Rocky Rococo Is The Paragon Of Pan-Style Pizza

This Wisconsin pizza chain offers the chance to relive your 1990s pizza party memories.

Look, Pizza Hut, I like you. And Jet's, we've had some good times. But when it comes to pizza chains, nobody does pan-style like Rocky Rococo.

Since the 1974 opening of its first location in Madison, Wisconsin, Rocky's has been serving some of the finest pies in the Midwest. At its height, the company operated some 120 stores, reaching as far as Florida, Colorado, and Kentucky.

But that was in 1986. And though the pizza remains arguably the best in its class, time has not been kind to Rocky Rococo. A series of crises took a toll on the franchise, until (according to Wikipedia) just 40 locations remained as of 2020, most operating within its native state.

I witnessed this downfall firsthand. Despite an unfortunate incident in which a piece of lava-hot pizza landed cheese side down in my lap, their pan-style was my childhood favorite. When my local venue shut its doors, I was heartbroken.
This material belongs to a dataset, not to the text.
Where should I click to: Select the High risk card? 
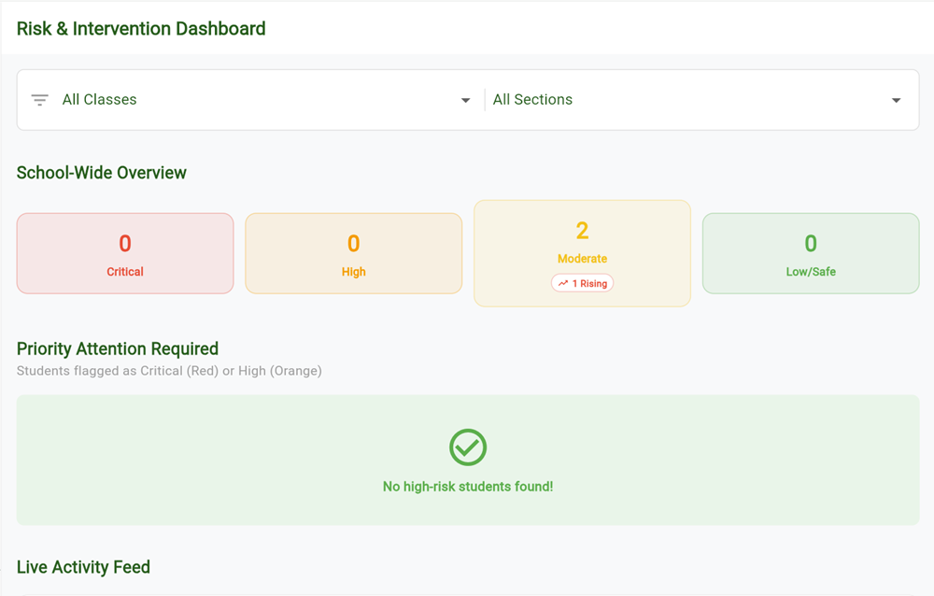point(353,253)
But years later, when a new strip mall sprang up in the former pizzeria's location, a brand new Rocky's moved in.

What makes Rocky Rococo’s pizza so special?
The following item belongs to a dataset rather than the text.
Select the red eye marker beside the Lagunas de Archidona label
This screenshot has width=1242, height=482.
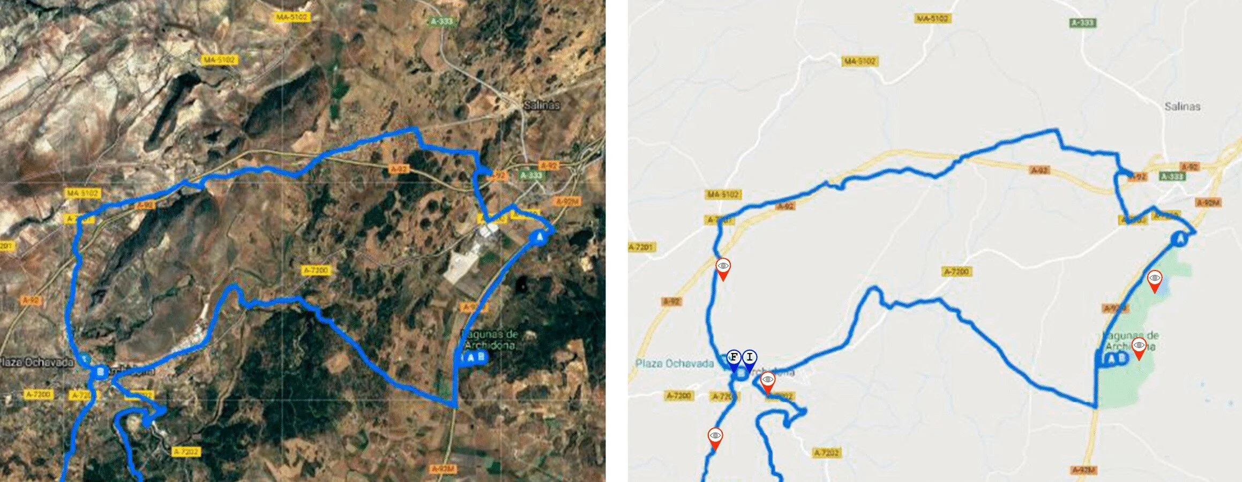pyautogui.click(x=1139, y=349)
For me, it's the sauce and the crust that set Rocky Rococo pizza apart. The sauce can be found in grocery stores throughout the Midwest, but if you want the full experience, you'll have to head to a franchise.


"In a process that takes over 17 hours," reads the company's website, "Rocky's dough is made fresh daily in each of his restaurants. Rocky's dough goes through four separate rising processes – a time-consuming process – that produces the sweet, thick crust that is uniquely Rocky Rococo. Mixed fresh each day, never frozen, rolled into dough balls and pressed into the pan by hand, Rocky's dough is labor intensive, but a labor of love."
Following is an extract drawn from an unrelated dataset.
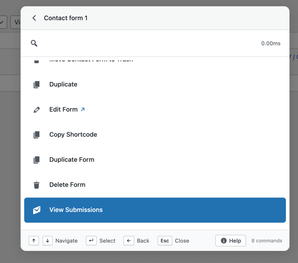Click the 0.00ms timing indicator
The image size is (298, 263).
(271, 43)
Stretchy, melted mozzarella, a vibrant red tomato sauce, and a chewy crust with that perfect burned-black edge on its corners—a Rocky's pizza is like a gooey key to my heart. And just look at that sausage. Those chunks of pork and fennel are nearly the size of your last thumb joint, and they taste a hell of a lot better.


But the best part isn't the body of the slice, or even the crust itself—it's the thin channel between. Liquid-hot sauce gathers in this narrow trench and, if you can bring yourself to wait until it cools, provides one of the richest, most satisfying bites of pizza you'll ever have.

The signature pan-style can be ordered either by the pie or, if you're stopping in for lunch, in an assortment of single slices. Thin crust and Chicago-style are also available, and some locations used to carry a whole wheat crust that was arguably better than the original.

The Rocky Rococo dining experience

If you've been to a Rocky's location anytime in the last, say, thirty years, the experience today is pretty much the same. Many of the franchises have been in operation that long, and even the new ones have a distinctive mid-'90s feel in the venue and décor.


Red, white, and green dominate the palette, with posters lining the walls. Most of these are of a comic bent, featuring the namesake mascot. My favorite at the local Rocky's depicts the (fictional) man himself, complete with bib and fork, eating a piece of pizza straight from the floor and touting the cleanliness of his restaurants.

But hey, if you'd rather eat off your own floor, or say that of your car, many Rocky Rococo locations are equipped with a drive-thru window. However, ordering via drive-thru will lead you to miss a glimpse of a bygone artifact:

That's right, I buried the lead: Rocky Rococo has a functioning salad bar. These have become something of a rarity in the post-COVID world, at least in the purview of fast food. And on the hot side of the menu, you can find several other staples of Italian-American fast casual: Fettuccine Alfredo, Spaghetti and Meatballs, breadsticks with marinara sauce.


But the star of this chain is the pizza. As someone who prefers to make his own pan-style at home, Rocky's is one of the few franchises I'll go out of my way to patronize. I don't care if the dining room hasn't been updated since before the advent of the Super Nintendo. That wonderful dough and vibrant sauce are the stuff that corner-piece dreams are made of.